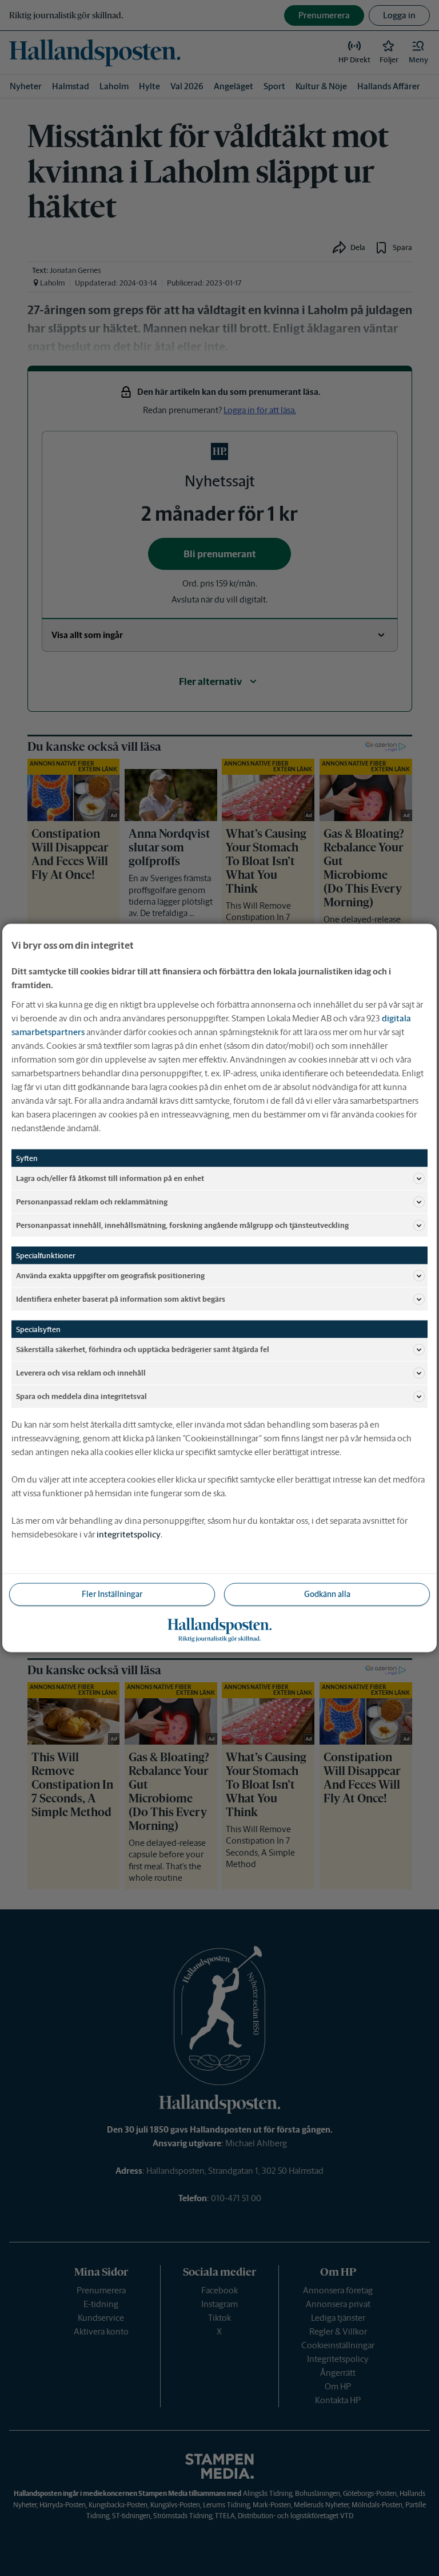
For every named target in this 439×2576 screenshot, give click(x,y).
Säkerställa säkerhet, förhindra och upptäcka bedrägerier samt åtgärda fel (142, 1349)
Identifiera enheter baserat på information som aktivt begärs (120, 1298)
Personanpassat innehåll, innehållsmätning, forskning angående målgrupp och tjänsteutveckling (182, 1225)
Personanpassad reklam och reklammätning (91, 1201)
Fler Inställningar (112, 1594)
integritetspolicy (129, 1534)
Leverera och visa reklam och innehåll (81, 1372)
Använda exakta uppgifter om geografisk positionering (110, 1275)
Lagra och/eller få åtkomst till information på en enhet (110, 1178)
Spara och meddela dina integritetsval (81, 1396)
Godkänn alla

» Task to carry out
Please repeat every line of the material above exactly and without its pictures.

» Answer below
For every named target in this 439×2576 screenshot, give click(x,y).
Säkerställa säkerhet, förhindra och upptäcka bedrägerier samt åtgärda fel (142, 1349)
Identifiera enheter baserat på information som aktivt begärs (120, 1298)
Personanpassat innehåll, innehållsmätning, forskning angående målgrupp och tjänsteutveckling (182, 1225)
Personanpassad reklam och reklammätning (91, 1201)
Fler Inställningar (112, 1594)
integritetspolicy (129, 1534)
Leverera och visa reklam och innehåll (81, 1372)
Använda exakta uppgifter om geografisk positionering (110, 1275)
Lagra och/eller få åtkomst till information på en enhet (110, 1178)
Spara och meddela dina integritetsval (81, 1396)
Godkänn alla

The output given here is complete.